Est-ce pour cela qu’ adolescente, elle avait voulu suivre un stage quelque part du coté de Liège, pour chercher, retrouver un lien qui l’habitait toujours, un manque indéfinissable, une souffrance occluse dans son inconscient et se libérer d’un deuil qu’elle n’avait pu faire.

A l’écart du groupe familial, au cimetière, je lui rapportais cette connexion qui m’avait habitée depuis deux jours, son absence au deuil du beau-frère, pour la cérémonie manquée.

Il y a bien longtemps, elle était dans l’attente, elle souhaitait participer à la tristesse familiale, mettre des mots sur son ressenti et vivre avec nous l’événement. 

Une émotion forte l’envahi, explosa dans son visage rempli de larmes et d’un  mouvement comme un bouton de mousseux qui saute. « Je n’ai pas dit au revoir a Papy »
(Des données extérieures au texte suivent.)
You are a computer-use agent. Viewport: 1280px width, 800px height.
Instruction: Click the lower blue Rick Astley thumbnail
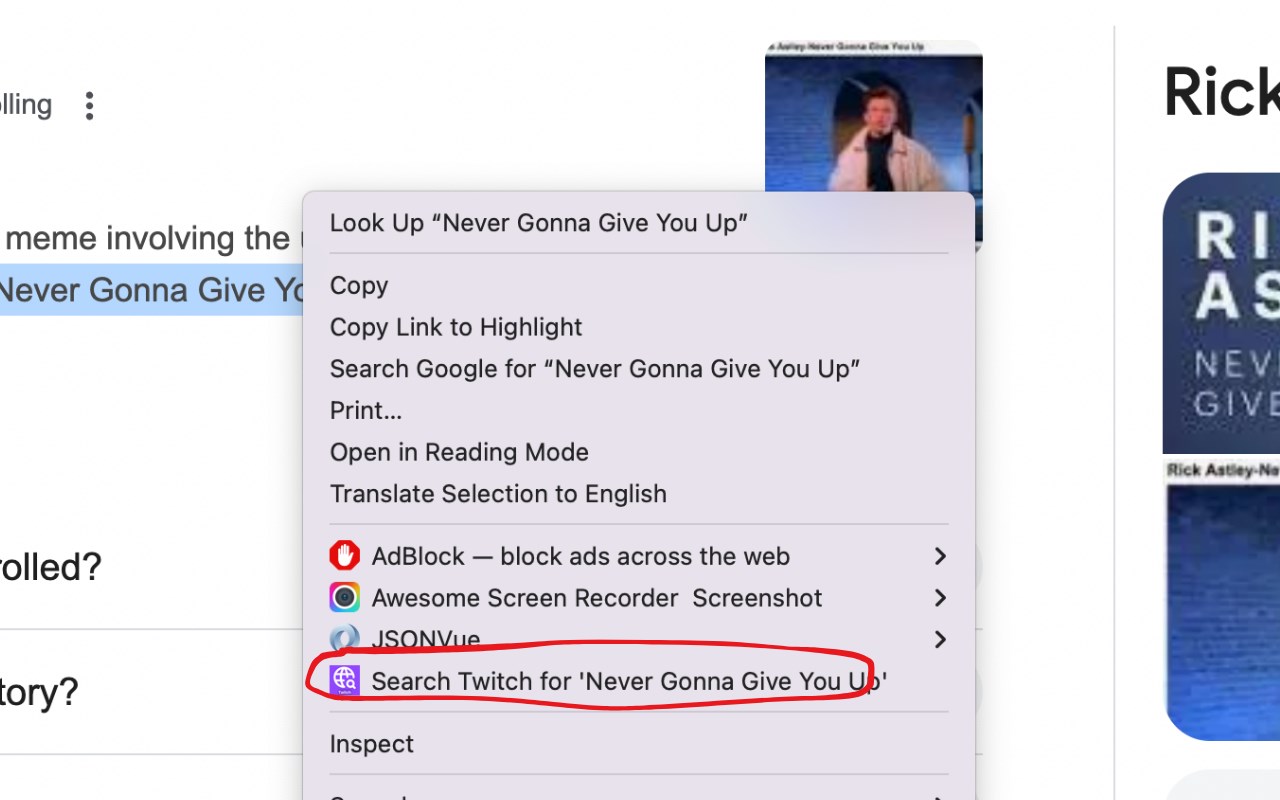pyautogui.click(x=1222, y=600)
Plus de 40 ans de questionnement la séparait de l’événement. Enfin une réponse et un vécu enkysté se mettaient à jour. Je la pris dans mes bras pour la serrer pour la consoler d’un état qui la parasitait. Un kyste de tristesse à propos de son papy se vidait, enfin.

Oui, c’était cela le secret qui lui pesait et que par son absence, inconsciemment, elle avait signifié sans le savoir, récemment.

« Va me chercher un mouchoir » dit-elle.

La blessure remplie d’amertume, s’était vidée, elle rentra dans la cercle familial pour vivre le départ de son oncle Théophile, l’ami de Dieu qui venait en nous quittant de la guérir d’une erreur d’éducation qui parasitait sa vie.